While I disagree with some of the Sandler sales training methodologies, I like the title of their book You Can’t Teach a Kid to Ride a Bike at a Seminar. My four-year-old daughter is adamant about learning to swim this summer. Every chance we’ve had she wants to get in the pool and practice with me. In no time at all, it’s coming together. She’s determined to learn by doing it.
Something that kids learn quickly is that it’s easy to know something, and it’s hard to do it. It’s a lesson we seem to forget as we get older and settle into our professions, though. In my work with clients, I often find a tremendous disconnect between knowing what to do and getting it done on a regular basis.
People, departments, and organizations can get so involved in their day to day workings that they miss the obvious. Or they think, “That’s too simple to be helpful.” Or they think “Surely, we must have a good reason for NOT doing this blisteringly obvious thing, and I’m too busy to find out what it is right now…”
Over the past ten years, I’ve worked with small companies doing a few million in revenue to global, publicly-traded Fortune 500 businesses and every one of them had plenty of blatantly obvious, simple, of-course-you-already-knew-that, things that weren’t getting done. There’s a lot of learning going on, or the quest for something bright, shiny, new, or better, but they’re often missing the fundamentals.

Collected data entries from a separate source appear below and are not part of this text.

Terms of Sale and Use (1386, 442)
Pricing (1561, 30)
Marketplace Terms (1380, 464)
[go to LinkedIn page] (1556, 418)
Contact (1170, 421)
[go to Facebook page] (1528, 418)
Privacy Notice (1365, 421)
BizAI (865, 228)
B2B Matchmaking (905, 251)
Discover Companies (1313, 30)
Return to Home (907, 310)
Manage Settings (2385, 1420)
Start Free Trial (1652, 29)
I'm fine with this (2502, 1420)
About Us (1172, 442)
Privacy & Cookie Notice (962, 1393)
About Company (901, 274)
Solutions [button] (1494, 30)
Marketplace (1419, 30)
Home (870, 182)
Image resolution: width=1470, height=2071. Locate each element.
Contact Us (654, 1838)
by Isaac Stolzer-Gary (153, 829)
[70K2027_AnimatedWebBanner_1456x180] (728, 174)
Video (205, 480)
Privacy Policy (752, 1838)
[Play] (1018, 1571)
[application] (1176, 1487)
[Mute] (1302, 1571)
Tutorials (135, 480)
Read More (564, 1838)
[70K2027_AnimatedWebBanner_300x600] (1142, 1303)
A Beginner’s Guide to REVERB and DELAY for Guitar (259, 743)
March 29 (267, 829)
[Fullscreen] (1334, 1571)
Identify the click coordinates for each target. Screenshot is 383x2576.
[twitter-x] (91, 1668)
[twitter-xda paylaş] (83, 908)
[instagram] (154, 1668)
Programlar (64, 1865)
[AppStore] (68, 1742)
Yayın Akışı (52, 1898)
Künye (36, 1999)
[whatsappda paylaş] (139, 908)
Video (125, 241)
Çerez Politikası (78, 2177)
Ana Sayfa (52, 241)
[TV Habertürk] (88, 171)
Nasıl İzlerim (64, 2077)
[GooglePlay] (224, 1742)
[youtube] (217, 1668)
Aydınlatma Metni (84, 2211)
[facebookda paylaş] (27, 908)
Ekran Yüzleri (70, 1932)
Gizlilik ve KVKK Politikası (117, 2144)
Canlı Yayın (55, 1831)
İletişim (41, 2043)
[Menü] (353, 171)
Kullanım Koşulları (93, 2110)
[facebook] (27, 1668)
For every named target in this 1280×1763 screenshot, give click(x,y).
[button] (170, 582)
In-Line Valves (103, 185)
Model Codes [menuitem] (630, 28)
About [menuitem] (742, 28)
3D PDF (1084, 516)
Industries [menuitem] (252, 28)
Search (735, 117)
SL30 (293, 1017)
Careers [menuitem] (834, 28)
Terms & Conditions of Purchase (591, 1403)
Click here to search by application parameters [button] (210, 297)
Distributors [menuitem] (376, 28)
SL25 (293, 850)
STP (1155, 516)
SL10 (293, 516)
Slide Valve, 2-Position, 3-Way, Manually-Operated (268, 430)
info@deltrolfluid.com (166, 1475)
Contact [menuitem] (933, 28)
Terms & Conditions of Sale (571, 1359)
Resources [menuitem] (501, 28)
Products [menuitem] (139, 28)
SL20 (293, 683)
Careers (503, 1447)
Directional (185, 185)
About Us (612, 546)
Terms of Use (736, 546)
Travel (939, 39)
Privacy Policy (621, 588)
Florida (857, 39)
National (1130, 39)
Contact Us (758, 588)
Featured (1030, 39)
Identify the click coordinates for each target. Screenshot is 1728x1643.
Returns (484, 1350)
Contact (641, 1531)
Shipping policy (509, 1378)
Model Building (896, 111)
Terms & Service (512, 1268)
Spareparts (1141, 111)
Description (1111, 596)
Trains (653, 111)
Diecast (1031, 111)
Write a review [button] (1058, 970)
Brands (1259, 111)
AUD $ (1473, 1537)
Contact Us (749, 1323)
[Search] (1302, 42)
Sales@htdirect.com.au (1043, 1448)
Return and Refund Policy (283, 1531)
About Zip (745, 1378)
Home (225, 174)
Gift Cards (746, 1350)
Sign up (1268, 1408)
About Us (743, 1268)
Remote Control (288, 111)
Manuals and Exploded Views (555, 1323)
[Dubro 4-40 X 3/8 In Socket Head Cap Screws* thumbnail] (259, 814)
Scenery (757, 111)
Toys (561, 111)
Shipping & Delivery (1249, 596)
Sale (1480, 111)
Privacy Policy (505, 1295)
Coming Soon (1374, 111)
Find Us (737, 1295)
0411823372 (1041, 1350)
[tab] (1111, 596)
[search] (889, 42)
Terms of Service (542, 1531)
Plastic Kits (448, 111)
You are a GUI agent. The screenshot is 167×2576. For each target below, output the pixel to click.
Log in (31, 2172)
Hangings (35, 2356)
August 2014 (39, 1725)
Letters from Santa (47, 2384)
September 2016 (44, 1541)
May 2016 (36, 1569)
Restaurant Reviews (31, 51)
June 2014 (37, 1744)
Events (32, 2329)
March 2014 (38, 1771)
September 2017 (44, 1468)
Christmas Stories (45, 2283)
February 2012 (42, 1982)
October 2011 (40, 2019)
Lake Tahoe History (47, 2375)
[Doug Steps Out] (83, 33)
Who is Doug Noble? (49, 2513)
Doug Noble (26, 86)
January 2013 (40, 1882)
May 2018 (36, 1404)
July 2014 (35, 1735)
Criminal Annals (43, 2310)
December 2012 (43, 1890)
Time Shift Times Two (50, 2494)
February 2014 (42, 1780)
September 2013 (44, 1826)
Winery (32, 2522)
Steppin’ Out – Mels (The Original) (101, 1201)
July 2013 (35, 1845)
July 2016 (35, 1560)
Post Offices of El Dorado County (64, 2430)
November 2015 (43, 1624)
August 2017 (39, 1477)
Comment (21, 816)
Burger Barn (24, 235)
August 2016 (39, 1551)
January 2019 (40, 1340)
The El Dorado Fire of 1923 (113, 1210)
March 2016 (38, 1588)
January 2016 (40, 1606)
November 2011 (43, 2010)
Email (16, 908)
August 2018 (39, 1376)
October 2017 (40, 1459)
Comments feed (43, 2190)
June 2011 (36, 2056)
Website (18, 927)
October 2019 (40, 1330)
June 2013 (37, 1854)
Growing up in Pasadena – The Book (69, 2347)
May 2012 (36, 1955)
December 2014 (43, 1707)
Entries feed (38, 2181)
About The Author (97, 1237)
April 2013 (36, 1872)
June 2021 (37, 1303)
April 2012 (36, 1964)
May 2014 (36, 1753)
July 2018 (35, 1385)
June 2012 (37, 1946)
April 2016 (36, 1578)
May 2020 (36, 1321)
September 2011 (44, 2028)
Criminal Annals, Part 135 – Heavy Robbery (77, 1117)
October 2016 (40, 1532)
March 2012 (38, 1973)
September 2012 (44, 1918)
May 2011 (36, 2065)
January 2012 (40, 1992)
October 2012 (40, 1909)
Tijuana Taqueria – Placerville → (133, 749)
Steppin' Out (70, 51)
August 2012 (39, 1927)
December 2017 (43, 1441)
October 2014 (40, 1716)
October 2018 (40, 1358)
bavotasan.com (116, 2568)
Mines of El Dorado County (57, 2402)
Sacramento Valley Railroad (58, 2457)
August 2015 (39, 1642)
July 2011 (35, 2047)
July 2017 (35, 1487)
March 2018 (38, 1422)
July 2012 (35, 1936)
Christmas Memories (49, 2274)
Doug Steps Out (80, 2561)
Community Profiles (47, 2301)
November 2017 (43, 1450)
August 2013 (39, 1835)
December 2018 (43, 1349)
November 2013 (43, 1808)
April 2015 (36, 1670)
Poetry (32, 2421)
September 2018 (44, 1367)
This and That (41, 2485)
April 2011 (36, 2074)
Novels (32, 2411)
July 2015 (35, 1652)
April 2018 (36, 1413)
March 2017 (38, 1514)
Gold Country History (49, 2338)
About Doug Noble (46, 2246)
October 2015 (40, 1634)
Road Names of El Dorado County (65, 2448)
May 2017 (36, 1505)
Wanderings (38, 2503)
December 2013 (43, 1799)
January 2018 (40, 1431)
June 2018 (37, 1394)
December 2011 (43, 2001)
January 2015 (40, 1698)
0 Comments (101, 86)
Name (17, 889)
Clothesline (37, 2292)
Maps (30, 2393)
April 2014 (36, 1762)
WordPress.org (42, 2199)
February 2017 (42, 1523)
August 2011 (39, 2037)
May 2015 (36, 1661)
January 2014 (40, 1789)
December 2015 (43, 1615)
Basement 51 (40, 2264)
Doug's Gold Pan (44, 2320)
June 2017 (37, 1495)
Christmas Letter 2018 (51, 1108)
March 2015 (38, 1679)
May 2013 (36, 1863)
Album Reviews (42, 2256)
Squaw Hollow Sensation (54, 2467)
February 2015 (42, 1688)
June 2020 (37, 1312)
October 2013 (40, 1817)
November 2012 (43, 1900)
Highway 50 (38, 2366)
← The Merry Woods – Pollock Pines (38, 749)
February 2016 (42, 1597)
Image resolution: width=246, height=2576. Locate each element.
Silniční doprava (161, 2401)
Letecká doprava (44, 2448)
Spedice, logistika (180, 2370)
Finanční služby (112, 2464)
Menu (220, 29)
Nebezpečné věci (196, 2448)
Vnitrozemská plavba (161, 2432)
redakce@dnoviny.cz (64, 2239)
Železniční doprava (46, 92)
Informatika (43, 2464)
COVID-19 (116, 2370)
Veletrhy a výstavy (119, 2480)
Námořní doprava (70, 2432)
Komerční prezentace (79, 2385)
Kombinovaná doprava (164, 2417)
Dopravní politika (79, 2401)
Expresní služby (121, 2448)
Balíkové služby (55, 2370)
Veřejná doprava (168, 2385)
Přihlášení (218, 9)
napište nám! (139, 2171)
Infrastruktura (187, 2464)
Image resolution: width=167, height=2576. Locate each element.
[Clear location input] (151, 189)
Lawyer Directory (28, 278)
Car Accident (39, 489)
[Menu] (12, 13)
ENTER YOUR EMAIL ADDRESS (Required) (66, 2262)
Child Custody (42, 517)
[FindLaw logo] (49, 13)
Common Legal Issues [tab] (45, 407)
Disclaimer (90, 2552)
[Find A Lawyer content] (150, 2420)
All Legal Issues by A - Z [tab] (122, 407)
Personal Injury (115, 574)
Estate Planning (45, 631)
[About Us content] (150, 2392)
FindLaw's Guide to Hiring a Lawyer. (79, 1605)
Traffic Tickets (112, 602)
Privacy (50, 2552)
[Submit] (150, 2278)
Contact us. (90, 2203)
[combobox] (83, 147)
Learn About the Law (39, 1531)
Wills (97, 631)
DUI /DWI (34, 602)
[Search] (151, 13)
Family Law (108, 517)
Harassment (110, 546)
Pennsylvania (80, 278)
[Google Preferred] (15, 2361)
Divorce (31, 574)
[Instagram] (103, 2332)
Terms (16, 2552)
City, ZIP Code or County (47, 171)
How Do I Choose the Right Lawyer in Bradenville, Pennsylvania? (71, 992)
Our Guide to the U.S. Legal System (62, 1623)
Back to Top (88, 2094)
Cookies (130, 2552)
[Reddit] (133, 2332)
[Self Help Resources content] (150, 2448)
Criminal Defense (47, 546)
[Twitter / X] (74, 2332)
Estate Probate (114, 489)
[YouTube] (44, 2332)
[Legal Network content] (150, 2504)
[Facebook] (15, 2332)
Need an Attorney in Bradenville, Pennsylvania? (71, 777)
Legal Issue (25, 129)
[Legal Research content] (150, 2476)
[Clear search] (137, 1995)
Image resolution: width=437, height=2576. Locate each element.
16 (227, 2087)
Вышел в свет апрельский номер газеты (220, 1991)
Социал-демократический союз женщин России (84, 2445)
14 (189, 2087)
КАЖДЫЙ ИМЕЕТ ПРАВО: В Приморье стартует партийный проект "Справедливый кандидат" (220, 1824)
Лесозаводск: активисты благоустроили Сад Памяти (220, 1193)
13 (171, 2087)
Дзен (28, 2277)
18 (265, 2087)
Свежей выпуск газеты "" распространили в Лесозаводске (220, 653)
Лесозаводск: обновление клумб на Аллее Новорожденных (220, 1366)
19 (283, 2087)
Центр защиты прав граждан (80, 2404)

One of the fascinating parts of the Checklist Manifesto was when Dr. Gawande explained why surgical checklists were so effective. It wasn’t because doctors were learning new techniques from the list. It wasn’t because it was teaching them some “secret 18 steps to successful surgery” that they hadn’t learned in med school. It was because it forced them to do everything that’s required and to think about every piece that’s required, in every surgery. It sounds simple and obvious, but the truth is that when the pressure is on, it’s easy to forget the simple stuff, and the simple stuff is where the greatest results come from.
We don’t want you wasting your time looking for the latest “secret,” which you can only learn from us, and which will leave you as lost after you learn it as you were before. Instead, we want you to be looking for the simple things that (for whatever reason), you’re not doing.
This attitude and desire for something “new” is one of the most common features of human nature that I see in my clients (and in my younger self), regardless of their industry or size. Perhaps it’s because we’ve been trained to be information junkies, or perhaps it’s because we’d rather feel like our lack of success to this point is because we didn’t know some magical secret, rather than because we neglected to do the obvious work. Whatever it is, it’s everywhere!
Here’s an example to make this more concrete:
One of the first things we do with every client is to determine a measurable activity that is critical to performance, and then start tracking that activity. Every customer service person in a large B2B organization says it’s obvious how to provide excellent service, but when we follow what proactive efforts they’re making, we often find they’re not doing much of anything. They are busy, they’re stressed, filling their days with work, but the activities that they told us were the absolute, bottom line, most important and most impactful aren’t getting done nearly as much as they need to be.
I was once told by an executive of a major organization after delivering multiple pages of recommendations that, “ We’re already doing everything you’re telling us to do,” when in fact they weren’t doing any of it–at all–and certainly with no consistency or congruency across the company.
I sure hope they bring their water wings to the pool.
Your challenge for this week:
Think back over the last couple of weeks. Have you heard any ideas, or been given any suggestions, that you dismissed as being “basic” or “boring” or “old news,” but that you still aren’t doing? If so, take a closer look at them and see how you can put them to work in your company.